Modesto, CA–(HISPANIC PR WIRE)–March 29–Almonds have long been lauded for their beauty benefits. From ancient Egypt to the Victorian Age to modern times, they’re a popular ingredient in lotions and potions that cleanse, exfoliate, moisturize and nourish.

But lately, the approach to healthy skin is changing fundamentally. Skincare experts emphasize that not only topical applications such as cleansers and lotions, but also dietary choices can affect the skin’s moisture level, youthful appearance and general health. This is good news for the multi-tasking almond which is a common ingredient in some of today’s most popular skin-care products and an ever-increasingly popular snack for women seeking healthy alternatives.

Consumers are hearing the message about beauty inside and out. A survey last year by Datamonitor found that 50 percent of the U.S. and European respondents said they were “conscious of the skin’s nutrition.” And more than half (56 percent) said they had “consciously acted upon the link between diet and appearance/beauty” noticeably more in 2006 than in the previous year.

“With new beauty products as well as new research about certain foods, consumers are hearing a lot about treating beauty both inside and out,” says Connie Gutterson, PhD, RD, author of the New York Times best-selling book, The Sonoma Diet (Meredith, 2005). “Research indicates natural antioxidants from foods may help the skin, working from the inside. At the same time, more beauty products are featuring natural, nutritious foods like almonds and berries to apply to the skin.”

Almonds on the Outside

It’s no surprise that almonds play a starring or supporting role in many skincare products. The popular nut is versatile as a topical ingredient:

Exfoliation Gone Nutty – The granular texture of finely ground almonds or almond flour can be used as a natural, gentle way to exfoliate, rubbing away dead skin cells and freshening the complexion. Try making a homemade exfoliating scrub by combining 1 tablespoon almond flour or meal, 1 tablespoon honey and 1 teaspoon lemon juice, stirring into a paste. Rub gently on the face and rinse. Exfoliation is ideal just one to two times per week; otherwise, it may lead to irritation or flaky skin. Find almond flour in some supermarkets, or make it by processing blanched whole or slivered almonds in small batches in a clean coffee grinder or blender, just until finely ground.

Cracking into Moisture – Victorian women were right to love the oil of almonds. It contains linoleic acid, a fatty acid that helps soften and moisturize the skin. After exfoliating, it’s the perfect time to moisturize. Look for almond oil in many high-end and everyday moisturizing lotions, creams, balms and masks.

Nourishing and Protecting – Some research indicates that skincare products containing vitamin E – a key antioxidant in almonds – may help fight off the signs of aging by helping protect your skin against the damage caused by ultraviolet rays. And less sun damage can lead to a younger-looking appearance.
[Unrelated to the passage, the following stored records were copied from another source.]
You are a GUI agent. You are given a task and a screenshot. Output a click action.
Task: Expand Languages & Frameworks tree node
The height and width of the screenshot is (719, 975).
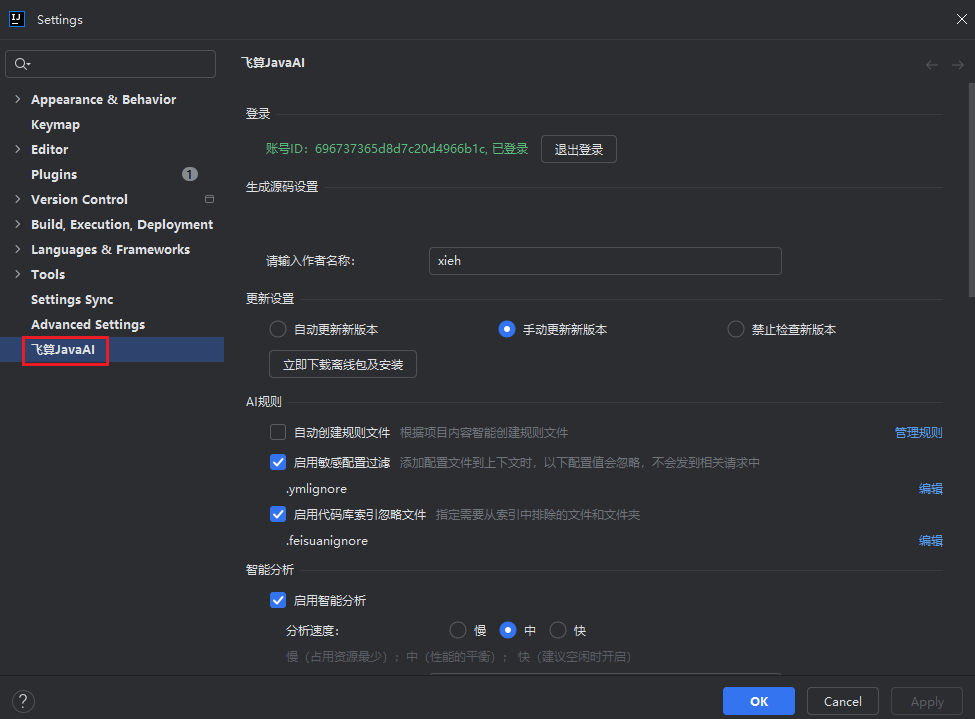[18, 249]
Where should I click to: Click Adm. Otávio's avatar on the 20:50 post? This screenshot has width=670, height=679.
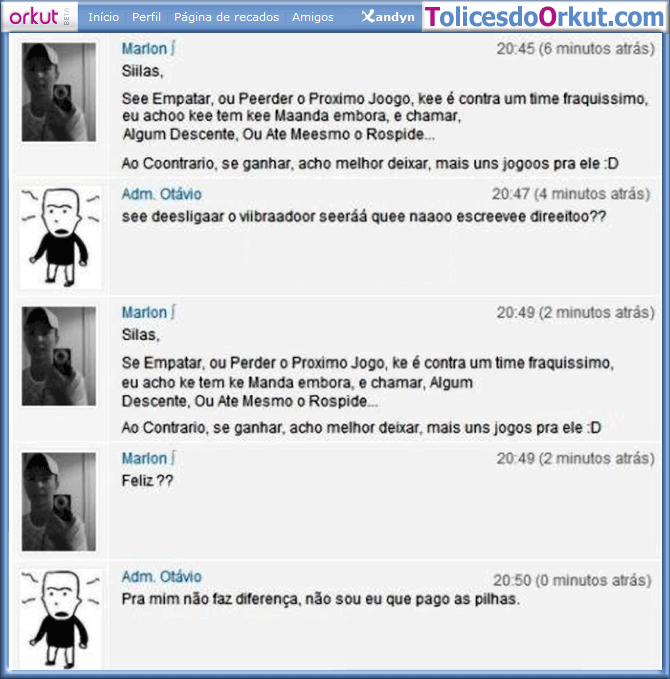coord(61,620)
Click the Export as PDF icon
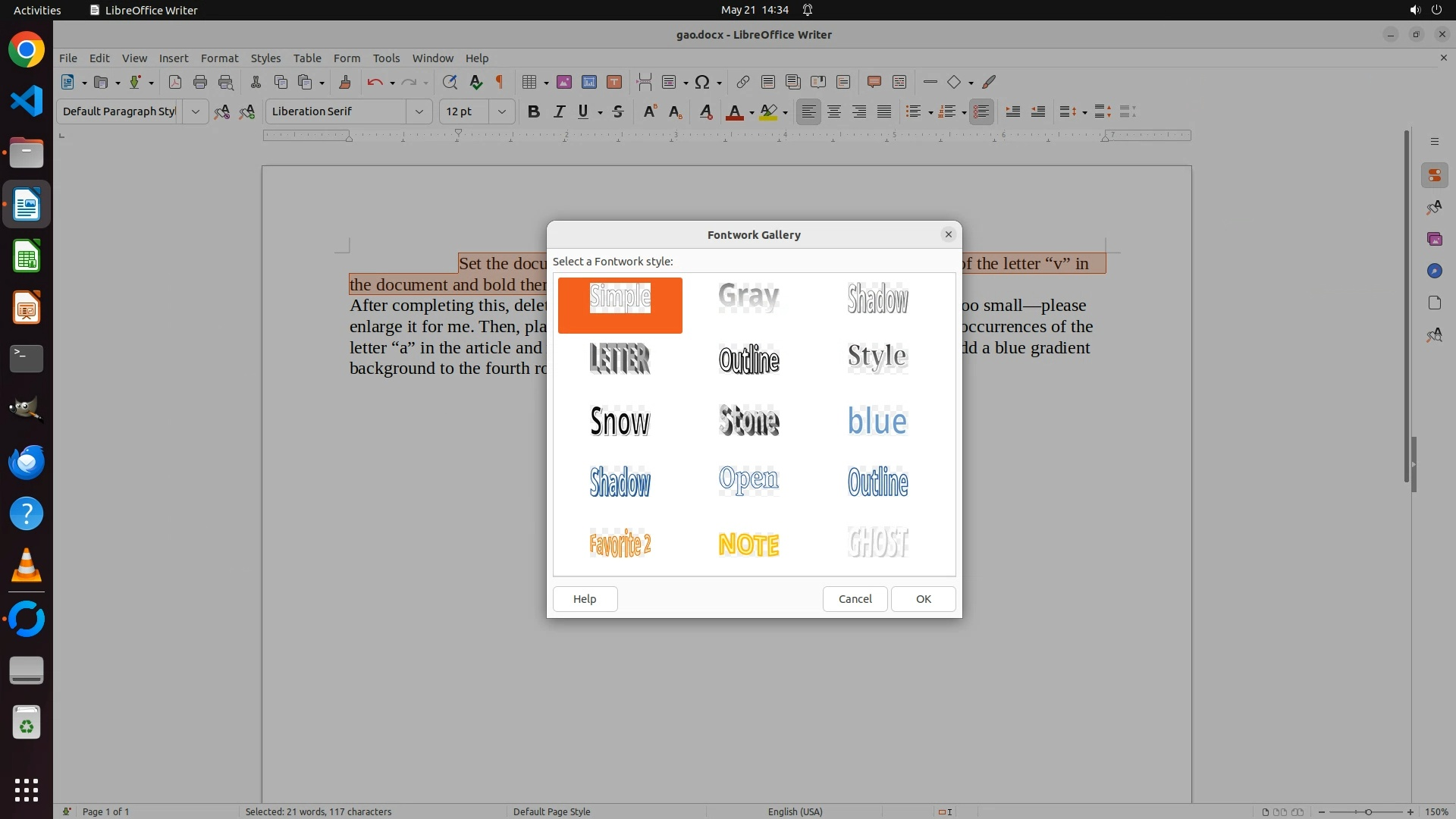The height and width of the screenshot is (819, 1456). tap(175, 82)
But, what about eating more almonds?

Almonds from the Inside

Research shows that eating foods high in certain vitamins, minerals and other nutrients is important to the health of your skin. In particular, antioxidants and healthy fats are proving to be “skin-tastic” – and almonds contain both.

Although you may not typically think about eating a handful of almonds when you want to get your antioxidants for the day, research is showing you should. A recent analysis conducted at Tufts University showed that a handful of almonds contain levels of flavonoid antioxidants on par with broccoli and green tea.

In addition, almonds are an excellent source of the skin-loving antioxidant vitamin E, providing 35 percent of the Daily Value (DV). In a review of antioxidants found in skin tissue, alpha tocopherol vitamin E – one of the vitamin’s many forms, and the form found in almonds – was discovered as the major antioxidant in human epidermal tissue.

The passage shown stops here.